Changes in the Social Security disability process may have an impact on how insurers conduct their group long-term disability business. The reason is that most group LTD policies have an offset for Social Security Disability Insurance Benefits (DIB). So, a change in the DIB process may directly affect LTD.
The most interesting change under way with DIB, and the one with the most far-reaching potential, is the Social Security Administrations (SSA) conversion from paper to electronic files. Though thinking is only beginning concerning the many ways this can impact the LTD process, at first blush, it would seem that the claims process could benefit greatly from the development.
A difficult problem in the LTD claims process is determining the status of a DIB claim. While the SSA has made attempts at providing online files in the past, the results have been difficult to work with, and generally unsatisfactory. If the electronic file process is successful, it should provide remote access to claim files for parties with the proper authorization and access codes.
Such access would permit an insurer to view online, and without delay, the status of a DIB claim. Indeed, it would allow an insurer to determine if a DIB claim had been filed by the disabled worker.
Such knowledge would help an insurer determine whether the disabled worker is performing his or her obligations under the LTD contract. The LTD contract generally requires a disabled worker to apply for DIB and to pursue the application through an administrative hearing.
Since some claimants say they have done this, when, in fact, they may not have, or their application for DIB may not be current, the electronic file will allow the insurer to confirm status of a claimants DIB case instantly.
In appropriate cases, if a claimant does not fulfill his or her obligations under the LTD contract, the insurer may offset the LTD benefit by an estimate of the DIB amount that the claimant might receive if the DIB application were filed and benefits awarded.
++++
Tasks and exercises:
a) In the disability insurance passage, rewrite the portion starting at "Since some claimants" and ending at "DIB case instantly.", substituting "carrier" for "insurer".
b) According to the disability insurance passage, what does the LTD contract generally require a disabled worker to do?
c) Continue the disability insurance passage with new text that picks up after its final sentence.
The material that follows plays no role in the work on the disability insurance passage.

Given data:
++++
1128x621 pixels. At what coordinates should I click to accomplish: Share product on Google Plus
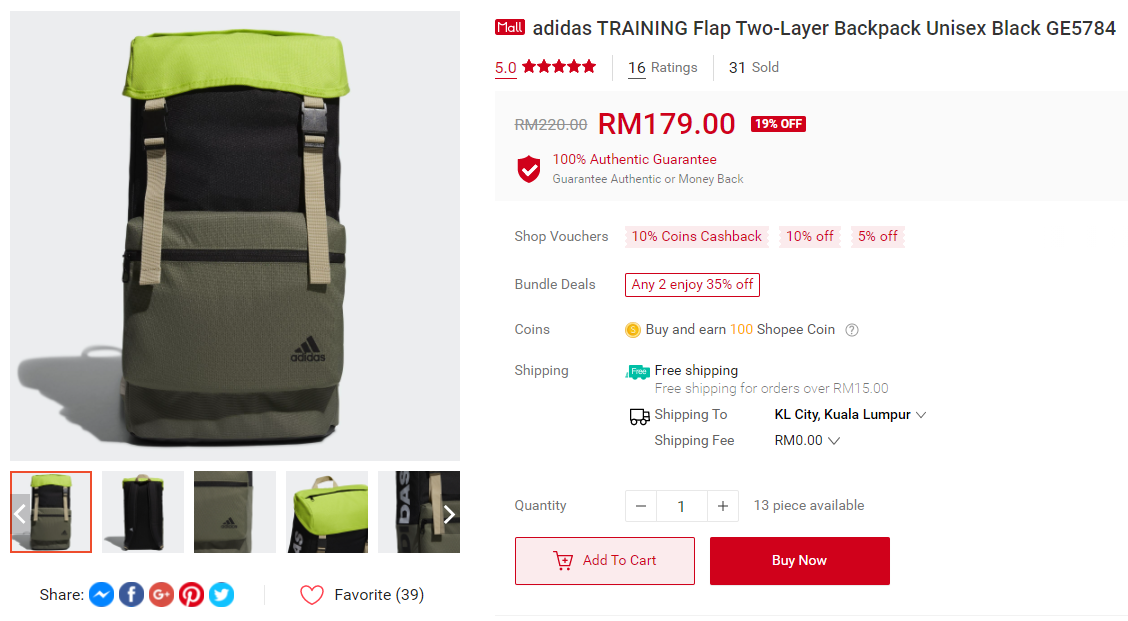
++++
Responses in order:
a)
Since some claimants say they have done this, when, in fact, they may not have, or their application for DIB may not be current, the electronic file will allow the carrier to confirm status of a claimants DIB case instantly.

b) It requires the disabled worker to apply for DIB and to pursue the application through an administrative hearing.

c)
The electronic file may therefore cut down on administrative time and effort by the insurer to determine the appropriate actions on claims.
Also, large amounts of benefits may be affected by access to current and correct information. Therefore, the insurer may save substantial sums just by being able to act more quickly than is possible when proving claim status with paper documents (which may already have been stale by the time of receipt by the insurer).
Similar advances in technology may also permit the insurer to recover any “overpayments” more quickly than currently possible.
For example, sometimes a disabled employee receives LTD for several years before DIB benefits are awarded. This can be for any number of reasons, such as the delay in hearing cases at SSA caused by a large case load. Cases may not get heard by an administrative law judge for over a year after a hearing is requested. If DIB is awarded, the benefits are retroactive to date of disability. The employee then receives a lump sum for these “past-due” benefits. SSA deposits the lump sum by electronic transfer into the claimants bank account.
In these cases, the award of retroactive DIB benefits creates an overpayment of LTD benefits. In other words, had the DIB been awarded more promptly, the offset in LTD benefits would have occurred earlier in time. So, the LTD insurer is entitled to be reimbursed this overpayment.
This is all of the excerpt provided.